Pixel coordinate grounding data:
# # #

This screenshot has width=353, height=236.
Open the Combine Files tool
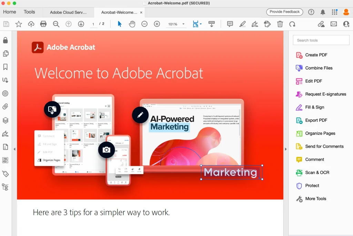click(x=319, y=68)
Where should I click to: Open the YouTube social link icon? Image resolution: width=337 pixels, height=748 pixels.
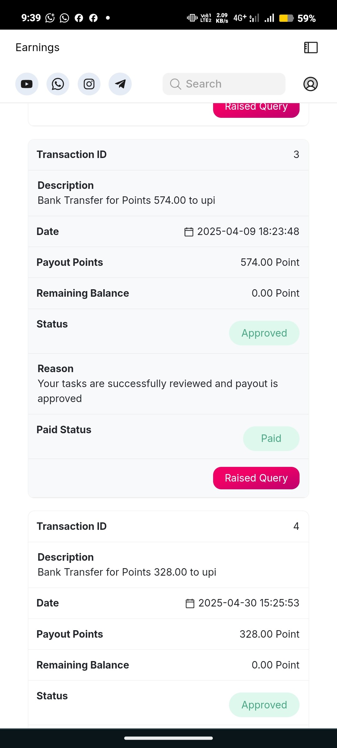coord(27,84)
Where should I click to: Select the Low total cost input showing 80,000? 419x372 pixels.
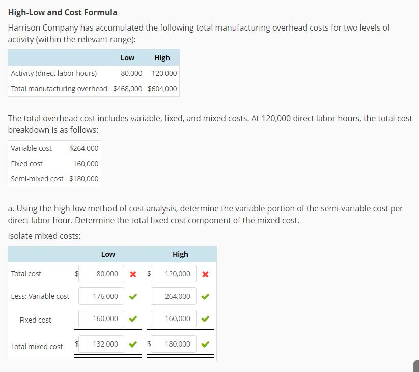101,274
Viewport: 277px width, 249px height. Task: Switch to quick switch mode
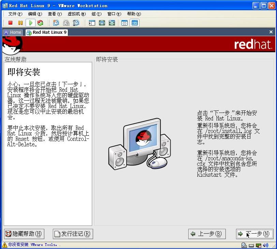click(x=111, y=23)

# # #

Give back the lines from the one containing "Viewport: 277px width, 249px" through the last line of the records above exactly as they appear, both included, and no pictures.

REPLY TO THE TASK:
Viewport: 277px width, 249px height. Task: Switch to quick switch mode
click(x=111, y=23)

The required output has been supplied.